■ Task goal:
Print the records below word for word, starting at the line that contains "Select the upload icon in the sidebar" and ending at the line that contains "Action: click(x=533, y=258)", with both of those lines included.

■ Items:
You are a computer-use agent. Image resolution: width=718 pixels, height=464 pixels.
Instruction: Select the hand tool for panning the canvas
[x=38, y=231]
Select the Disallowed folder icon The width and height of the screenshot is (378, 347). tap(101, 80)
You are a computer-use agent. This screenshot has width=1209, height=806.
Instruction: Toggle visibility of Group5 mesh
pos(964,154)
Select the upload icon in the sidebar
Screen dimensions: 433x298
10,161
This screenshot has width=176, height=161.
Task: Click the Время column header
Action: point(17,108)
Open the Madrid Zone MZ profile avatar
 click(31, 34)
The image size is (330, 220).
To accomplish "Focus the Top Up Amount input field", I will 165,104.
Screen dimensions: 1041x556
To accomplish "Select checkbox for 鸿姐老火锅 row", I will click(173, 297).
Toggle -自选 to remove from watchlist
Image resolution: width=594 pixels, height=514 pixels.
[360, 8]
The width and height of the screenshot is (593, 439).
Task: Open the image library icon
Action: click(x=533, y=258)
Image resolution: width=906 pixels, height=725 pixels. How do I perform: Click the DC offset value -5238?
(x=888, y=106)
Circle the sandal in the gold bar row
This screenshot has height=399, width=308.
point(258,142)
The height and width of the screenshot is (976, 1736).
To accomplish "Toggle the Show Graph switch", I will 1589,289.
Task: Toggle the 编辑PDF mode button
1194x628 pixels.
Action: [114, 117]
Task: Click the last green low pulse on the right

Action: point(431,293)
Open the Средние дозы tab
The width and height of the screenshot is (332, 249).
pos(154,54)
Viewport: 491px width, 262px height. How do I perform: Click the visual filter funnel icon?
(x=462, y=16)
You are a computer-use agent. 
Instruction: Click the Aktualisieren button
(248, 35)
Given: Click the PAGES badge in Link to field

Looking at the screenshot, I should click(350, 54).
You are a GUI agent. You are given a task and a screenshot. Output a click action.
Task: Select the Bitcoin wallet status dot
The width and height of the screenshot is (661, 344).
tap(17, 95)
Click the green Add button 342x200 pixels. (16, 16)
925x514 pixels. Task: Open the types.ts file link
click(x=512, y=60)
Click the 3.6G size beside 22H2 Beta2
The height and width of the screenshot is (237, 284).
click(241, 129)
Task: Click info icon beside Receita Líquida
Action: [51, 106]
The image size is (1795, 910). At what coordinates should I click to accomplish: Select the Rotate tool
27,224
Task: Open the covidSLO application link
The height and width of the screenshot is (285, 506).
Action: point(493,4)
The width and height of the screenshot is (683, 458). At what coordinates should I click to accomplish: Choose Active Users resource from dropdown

■ Result of the task:
Select the upload icon in the sidebar
Screen dimensions: 433x298
10,161
This screenshot has width=176, height=161.
Task: Click the Время column header
Action: point(17,108)
Open the Madrid Zone MZ profile avatar
 click(31, 34)
The image size is (330, 220).
To accomplish "Focus the Top Up Amount input field", I will 165,104.
Screen dimensions: 1041x556
To accomplish "Select checkbox for 鸿姐老火锅 row", I will click(173, 297).
Toggle -自选 to remove from watchlist
Image resolution: width=594 pixels, height=514 pixels.
[360, 8]
The width and height of the screenshot is (593, 439).
Task: Open the image library icon
Action: click(x=533, y=258)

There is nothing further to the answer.